Au chevet de sa mère agonisante, Latchek Bobitshek tente de dresser un bilan de son existence : "Ta mort, maman, est la mort de quelqu’un qui, indubitablement, a vécu ici-bas, et qui indubitablement n’y est plus." Comme pour s’excuser de ces vaines paroles, il lui promet un bel enterrement. Même si sa cousine Shratzia doit reporter le mariage de sa fille, prévu pour demain, elle y assistera avec toutes sa famille ! Quand elle entend frapper à sa porte, à deux heures du matin, celle-ci mesure d’emblée la gravité de la situation : la tante morte... 400 invités à prévenir... 800 poulets rôtis à la poubelle. Plutôt crever ! Avec détermination, elle persuade son mari de ne pas ouvrir la porte. Les sarcasmes de Tsitskéva, la future belle-mère pleine de mépris, la font bouillir. Une seule solution : fuir pour ne pas entendre la sinistre nouvelle.
Lancés dans une course-poursuite délirante, les futurs mariés et leurs parents font des rencontres surprenantes. Sur une plage battue par le vent, deux joggeurs vantent les mérites de leur sport, qui leur garantit un sursis de dix ans. Shahmandrina, un ascète bouddhiste, a pris racine, depuis quarante ans, au sommet de l’Himalaya. Rendus agressifs par la faim, les fuyards malmènent cette incarnation de la spiritualité pure. A bout de souffle, les deux pères sont largués et pris en charge par Angel Samuelov. Cet ange de la mort les aide à passer de la vie au trépas, en les convainquant que l’âme s’échappe du corps. Comme un pet.
Leur disparition passe totalement inaperçue. Ces hommes ne font pas le poids. L’un prétendait avoir réussi dans la vie : ’"J’ai fondé une famille, acheté un appartement et organisé le mariage de ma fille." L’autre apparaissait comme le champion de la plaisanterie qui tombe à plat. Tiraillé entre sa promesse à sa mère, le soutien d’un professeur bizarre et les manipulations de sa cousine, Bobitshek subit les événements. Les mères, par contre, manifestent une pugnacité inébranlable. Intuitive, machiavélique, Shratzia mène le jeu, avec une hargne stimulée par les railleries de Tsitskéva. L’une se bat comme une lionne pour sauver le mariage, l’autre crache son fiel pour défendre son clan. Toutes deux écrasent leurs enfants, manipulés comme des pantins. Pour remporter une victoire dérisoire : "Oh, comme il est bête et fade votre amour, quand on pense au mal qu’on s’est donné, à la souffrance que nous a coûtée votre mariage." constate Tsitskéva.

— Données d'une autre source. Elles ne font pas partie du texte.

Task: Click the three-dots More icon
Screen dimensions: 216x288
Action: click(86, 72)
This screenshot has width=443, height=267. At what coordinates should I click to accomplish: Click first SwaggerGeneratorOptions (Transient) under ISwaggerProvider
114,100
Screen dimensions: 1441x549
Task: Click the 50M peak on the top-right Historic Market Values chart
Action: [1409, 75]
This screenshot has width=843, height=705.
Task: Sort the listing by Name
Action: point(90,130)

En faisant s’affronter des personnages âpres, au langage brutal, parfois grossier, Levin nous entraîne dans une fable cruellement joyeuse. Avec une ironie mordante, il y dénonce l’individualisme forcené, le repli sur les biens matériels, le culte du jeunisme, le refus du deuil et la peur de la mort. Lancée par une chanson grinçante sur la vanité de l’existence, la farce adopte un rythme endiablé, mais après la cavalcade, l’intrigue s’essouffle. Un fléchissement combattu efficacement par la vitalité des acteurs et la souplesse de la mise en scène. S’inspirant du cabaret cher à Levin, Michael Delaunoy a invité sa troupe à utiliser les "moyens du bord". Pas de décors encombrants, mais quelques éléments faisant appel à l’imaginaire des spectateurs et au talent des comédiens. Débordant d’énergie, certains personnages dominent les échanges percutants. Cependant en chantant et en se servant d’instruments parfois inattendus, ils laissent percer leur fragilité. Hanokh Levin aime l’homme, parce qu’il est petit.